Para a sequência de seu lançamento de 2024, “How Long is Now
(MarMade Records)”, o Christian Marien Quartett optou por uma abordagem ousada,
alinhada à estética de liberdade total de seu líder: um processo de gravação direto
do disco, realizado em uma única tomada diretamente no disco matriz. Com o
espírito de risco e experimentação que o baterista heterodoxo sempre trouxe aos
seus grupos, seja com a saxofonista Silke Eberhard e o trompetista Nikolas
Neuser no “I Am Three”, ou com o trombonista Matthias Müller no “Superimpose”,
“Beyond the Fingertips” traz toda a energia ousada e o instinto colaborativo
que se esperaria de um álbum de Marien.
Novamente acompanhado pelo saxofonista tenor e clarinetista
Tobias Delius, pelo guitarrista Jasper Stadhouders e pelo baixista Antonio
Borghini, Marien dispõe do veículo ideal para suas composições, que exigem
agilidade e fluidez estilística, uma vez que quatro peças se entrelaçam
harmoniosamente em cada lado do álbum. Abrangendo desde o suíngue preciso e
coeso até a liberdade anárquica, a banda de Marien é capaz de tudo, por vezes
evocando as tendências transidiomáticas de Michael Moore, Ernst Reijseger e Han
Bennink no Clusone Trio.
Um balanço contagiante põe tudo em movimento logo de início
com "Love All—Play!", à medida que a guitarra de Stadhouders transita
de uma frase inspirada no afrobeat para um diálogo dinâmico e ágil com o sax
tenor de Delius, antes de o grupo desacelerar para a mais introspectiva
"Martha", com Delius delineando a melodia delicada no clarinete. A
energia então retoma com força em "Blues in Aspik", uma composição
gravada pela primeira vez pelo grupo "I Am Three" no álbum “In Other
Words (Leo Records, 2024)”. As transições entre essas faixas apresentam
momentos fascinantes de indeterminação, nos quais, aparentemente, tudo pode
acontecer, permitindo que cada integrante impulsione o álbum; Borghini faz isso
em "Aspik" com uma linha de baixo vigorosa que estimula um solo
incisivo de Stadhouders e algumas incursões tenazes de Delius no saxofone tenor.

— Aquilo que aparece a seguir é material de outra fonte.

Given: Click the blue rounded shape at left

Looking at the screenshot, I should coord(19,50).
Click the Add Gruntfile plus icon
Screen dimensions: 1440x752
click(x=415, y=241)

A banda envereda coletivamente por uma vertente mais abstrata para encerrar o
lado com "Cordinale", outra faixa de “In Other Words”, que assume um
caráter decididamente sombrio por meio das divagações lânguidas de Delius.

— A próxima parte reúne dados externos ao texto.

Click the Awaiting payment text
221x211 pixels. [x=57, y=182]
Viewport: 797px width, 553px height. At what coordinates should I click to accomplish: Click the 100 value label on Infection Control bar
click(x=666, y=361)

As quatro últimas faixas do segundo lado alternam, mais uma
vez, entre rompantes de intensidade e uma abstração serena, talvez com um pouco
mais de ênfase nesta última vertente, de modo geral. O uso habilidoso das
vassourinhas por Marien e o fraseado ágil de Borghini no arco impulsionam
"Nantucket Nostalgia", faixa que acaba cedendo lugar a "For
Toby", esta, animada por um balanço de métrica variável que oferece ao
saxofonista a oportunidade de se soltar brasas com agudos estridentes e
intensos. As faixas de encerramento, "Look Left, Look Right" e
"No Place for Illusions", são consideravelmente mais nebulosas,
enfatizando a escuta atenta e intervenções sutis em vez dos temas mais
explicitamente melódicos presentes no restante do álbum.
Embora o álbum seja relativamente curto, com 33 minutos de
duração, resultado de seu método de gravação direta para o disco, a qualidade
da música proporciona uma experiência auditiva envolvente, repleta de surpresas
que recompensam audições repetidas.
Faixas: (Lado
1): Love All. Play!; Martha; Blues in Aspik; Cordinale; (Lado 2): Nantucket
Nostalgia; For Toby; Look Left, Look Right; No Place for Illusions.
Músicos: Christian Marien (bateria); Jasper Stadhouders
(guitarra elétrica); Antonio Borghini (baixo); Tobias Delius (saxofone tenor).